Adding a control protocol for altering the SHIM6 behavior of all
hosts in a network would be an extra layer of complexity - which is
important.  It would also involve scaling problems in larger
networks, and require either the management system to discover all
hosts, or all the hosts to be configured to auto-discover the
management system.  It would also presumably involve changes to SHIM6.


>> For instance, each SHIM6 host does its own reachability testing and
>> multihoming service restoration decisions.  This is extraordinarily
>> messy
> 
> It's also extremely effective, because this actually tells you whether
> you have connectivity, while the presence of a prefix in BGP doesn't
> tell you much because the unreachability will usually be aggregated
> away, and it's scalable. 

In principle it could be more effective than monitoring the
reachability of an edge network from a single location.  When I
suggest that most Ivip end-user networks would pay a special
multihoming monitoring company to continually monitor connectivity,
and change the mapping of their micronets if an outage occurred - I
also suggest that these companies would monitor from multiple locations.
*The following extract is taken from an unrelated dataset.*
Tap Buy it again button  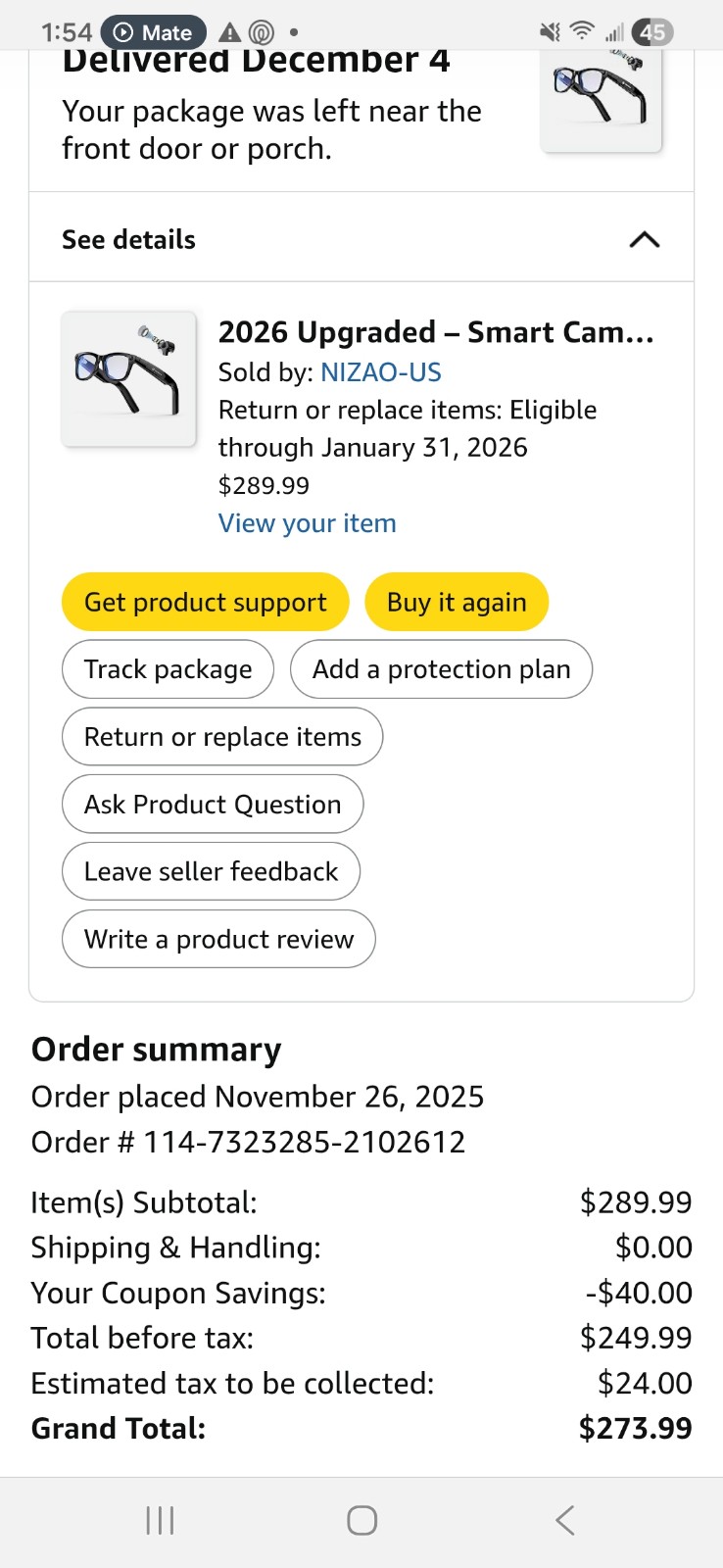click(x=457, y=602)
That isn't necessarily as robust as each sending host doing its own
reachability testing, but it scales a lot better.  It also enables
the end-user network to precisely determine how their network's
reachability is probed, what criteria is used when deciding there is
an outage - and what mapping changes to make.  With SHIM6 or the
non-Ivip core-edge separation schemes, the testing and decision
making functionalities are implemented in the sending hosts, or the
ITRs, respectively.


> It also avoids the need for continuous keepalives that is present in 
> many protocols.

But how could an application protocol know it is running over SHIM6
and therefore decide it doesn't need to use keepalives?  How could
SHIM6 know what level of continual probing to conduct in the absence
of actual traffic packets?  The recent paper:

  http://conferences.sigcomm.org/hotnets/2008/papers/18.pdf

points out this difficulty: many protocols don't have a continual
flow of packets, so unless there is continual (inefficient and
unscalable) probing by the ITR (or by the SHIM6 layer of a sending
host) then the reachability problem is only discovered some time
after it occurs, when the sending host has data to send.  Then,
there would be seconds of delay while the application gets no
response and the SHIM6 layer somehow decides that the current
address doesn't work, before the application would try again (I
think this is how it would work) and the packet could be sent to
another address, via another ISP, which did work.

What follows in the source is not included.